Ces carburants alternatifs, d’origine végétale, sont désignés sous le terme générique de biodiesel. Ils sont généralement obtenus par la conversion chimique de certaines huiles en FAME (acronyme désignant des mélanges d’esters d’acides gras – Fatty Acids Methyl Esters an anglais) qui sont les composants du biodiesel. Cette conversion, qui peut être obtenue avec de bons rendements, s’effectue en traitant des huiles végétales avec un catalyseur acide et un excès de méthanol. [1]

Le biodiesel est donc une matière transformée, issue du végétal, qui possède une composition chimique bien distincte de celle du diesel conventionnel qui est obtenu par raffinage pétrolier. Le diesel contient des quantités de soufre qui se doivent d’être éliminées par des procédés adaptés, alors que le biodiesel ne contient pas (ou très peu) de composés soufrés (Figure 1). Rappelons que si un carburant contient du soufre, sa combustion entrainera en plus des émissions d’oxydes de soufre (SOx), toxiques tant pour l’environnement que pour la santé humaine.

Figure 1. Schéma simplifié de production de biodiesel au départ d’une ressource oléagineuse

A côté des FAME, il existe également un autre type de diesel appelé XTL, qui est un diesel dit « de synthèse ». Celui-ci peut être obtenu au départ de biomasse végétale (mais pas que, puisque ce XTL peut aussi être produit au départ de charbon et de gaz naturel) par des procédés différents, faisant intervenir des hautes températures et des réactions particulières appelées réactions de Fischer-Tropsch.

En 2019, en Belgique, le biodiesel FAME (issu des huiles végétales) se retrouve distribué à la pompe en mélange avec du diesel de roulage traditionnel.[2] Le diesel B7 correspond ainsi à 7% maximum en volume de biodiesel FAME mélangé avec du diesel conventionnel (Figure 2).

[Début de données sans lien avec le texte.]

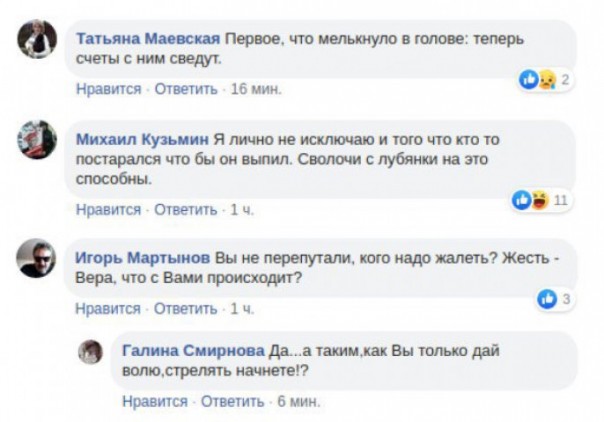Click Ответить under Михаил Кузьмин's comment
Image resolution: width=604 pixels, height=422 pixels.
(185, 209)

Figure 2. Schéma simplifié de manufacture de diesel B7 comme carburant de roulage

Certains écobilans démontrent que le bilan énergétique du biodiesel oscille entre 2 et 3, ce qui signifie que pour produire entre 2 et 3 tonnes équivalent pétrole (tep) de biodiesel, il faut mobiliser 1 tep d’énergie. De façon intéressante, le biodiesel réduit les émissions de gaz à effet de serre de plus de 70% par rapport au diesel conventionnel.[3] Néanmoins, les coûts de production de ce biodiesel restent plus élevés que pour produire le même équivalent de diesel. Qui plus est, les moteurs diesels actuellement en circulation dans nos pays ne permettent pas de n’utiliser que du biodiesel dans leur usage. Enfin, les huiles végétales requises pour la production de biodiesel ont souvent été issues de l’agriculture intensive dont les impacts ne sont pas neutres sur l’environnement.

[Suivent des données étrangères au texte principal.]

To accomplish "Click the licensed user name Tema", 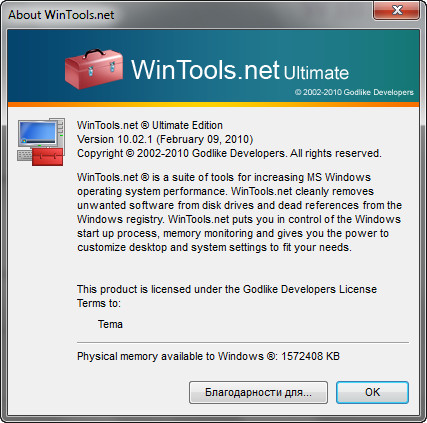I will (x=110, y=324).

Le colza reste une des sources d’huile les plus intéressante pour la production de biodiesel, notamment en Europe (Tableau 1). Certains pays, comme la France entre autres, ont ainsi développé des filières efficaces huiles et protéines végétales à partir des années 90. Cette filière biocarburant représentait en 2017 plus de 70% des débouchés de la graine de colza et assure la survie de diverses activités agricoles connexes.[4]

Outre le colza, la Belgique manufacture également du biodiesel à partir d’huiles et de graisses usagées provenant des collectivités et des particuliers via les filières de recyclage et de tri sélectif.  En 2016, l’huile de colza transformée représentait plus de 82% de la composition du biodiesel mis à la consommation en Belgique avec 3% environ d’huiles et graisses usagées transformées. Cette tendance s’est maintenue en 2017 avec une baisse du taux d’incorporation des huiles et graisses usagées qui est tombé à 1%. En 2016, le biodiesel mis à la consommation en Belgique comportait environ 14% d’huiles de soja et de palme transformées. En 2017, cette proportion est montée à 17% environ en moyenne annuelle.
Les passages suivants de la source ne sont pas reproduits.